Vamos mostrar bandeiras brancas às pessoas com quem nos cruzamos
Acho que o mundo estaria melhor se fossem as mães e os pais compassivos a governá-lo, porque jamais enviariam os filhos para uma guerra cujo objetivo é matar os filhos dos outros.
Querida Mãe,
O Manuel bate com a pá na cabeça da Joana enquanto brincam na areia num parque infantil. A mãe do Manuel sai em defesa da pobre Joana, e a mãe da Joana apazigua a mãe do Manuel, desvalorizando o assunto. Esta é das “cenas” mais bonitas a que se pode assistir e que sinto sempre muita ternura. É um momento em que uma mãe diz à outra: “Sei que o teu filho magoou o meu, mas não te preocupes porque podia ser ao contrário. São crianças e isto é normal.”
É uma atitude generosa de uns para os outros, que no fundo se resume a uma admissão de que “estamos no mesmo barco”, e que tem especial valor porque vai contra o nosso instinto mais primário, que é o de defender o nosso filho e tomar o seu partido. Mas o que é mais engraçado é que esta dinâmica só é bonita e só funciona se ambas as mães estiveram na mesma página e oferecerem essa compaixão uma à outra.
Como é que os filhos sentem estas interações? Deve ser um choque para os mais pequeninos de repente verem a mãe ou o pai a consolar a criança que agrediram, mas devem ficar igualmente surpreendidos quando sentem a compreensão de um estranho, que lhes vem oferecer compaixão e um perdão.

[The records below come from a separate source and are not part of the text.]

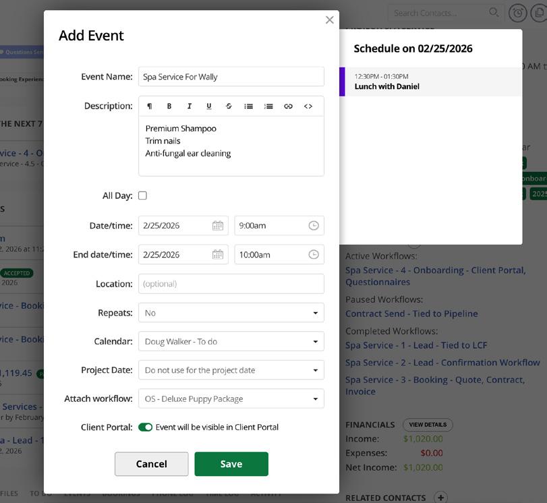Apply strikethrough in the Description toolbar
This screenshot has height=503, width=547.
coord(229,107)
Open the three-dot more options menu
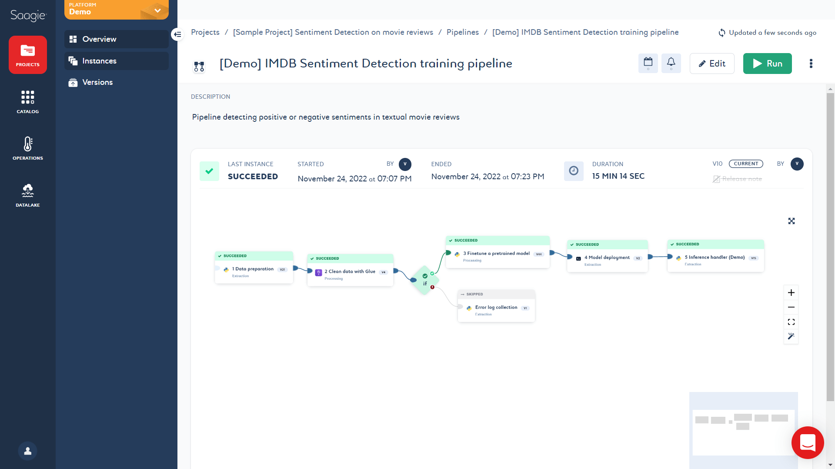 811,64
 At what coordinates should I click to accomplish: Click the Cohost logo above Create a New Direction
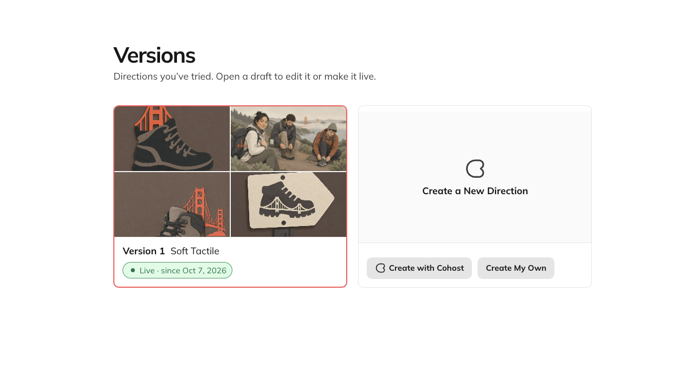pyautogui.click(x=475, y=169)
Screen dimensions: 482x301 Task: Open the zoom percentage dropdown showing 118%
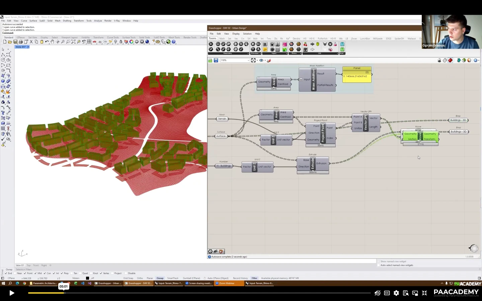coord(248,60)
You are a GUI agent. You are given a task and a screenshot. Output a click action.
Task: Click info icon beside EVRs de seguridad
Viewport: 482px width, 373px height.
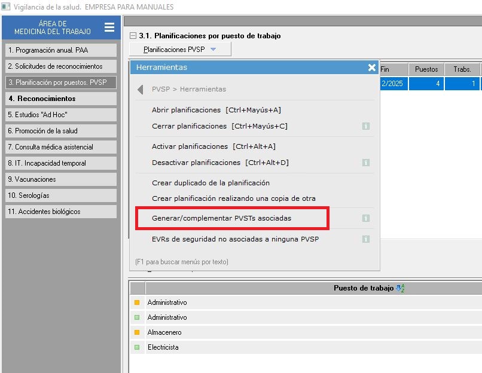[365, 239]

Definitivamente acho que o mundo estaria melhor se fossem as mães e os pais compassivos a governá-lo, porque jamais enviariam os filhos para uma guerra cujo objetivo é matar os filhos dos outros. Talvez seja esse o trabalho pela paz que podemos ir fazendo com os nossos miúdos: içar bandeiras brancas às pessoas com quem nos cruzamos, levando os nossos filhos a fazer o mesmo.
Querida Ana,
Gosto dessa ideia das bandeiras da paz que içamos em contracorrente com os nossos instintos mais primários, e tenho a certeza de que são uma lição para os nossos filhos. E para nós próprios que, tantas vezes, vamos na onda da intolerância. Temo que muitos pais não sejam capazes de agir como a mãe do Manuel, que sai em defesa da pobre Joana, por duas razões:
1. Porque conviveram pouco ou nada diretamente com crianças (irmãos mais novos, sobrinhos) até ao momento em que se tornaram pais, metem na cabeça que o seu comportamento é ditado exclusivamente pela boa ou má educação que recebem. Ou seja, bater, morder, não partilhar um brinquedo não é visto como uma reação absolutamente comum e até típica de determinado estádio de desenvolvimento, mas uma “agressão”. E se estarão prontos a indultar a própria criança, voltarão a sua fúria para os pais da dita.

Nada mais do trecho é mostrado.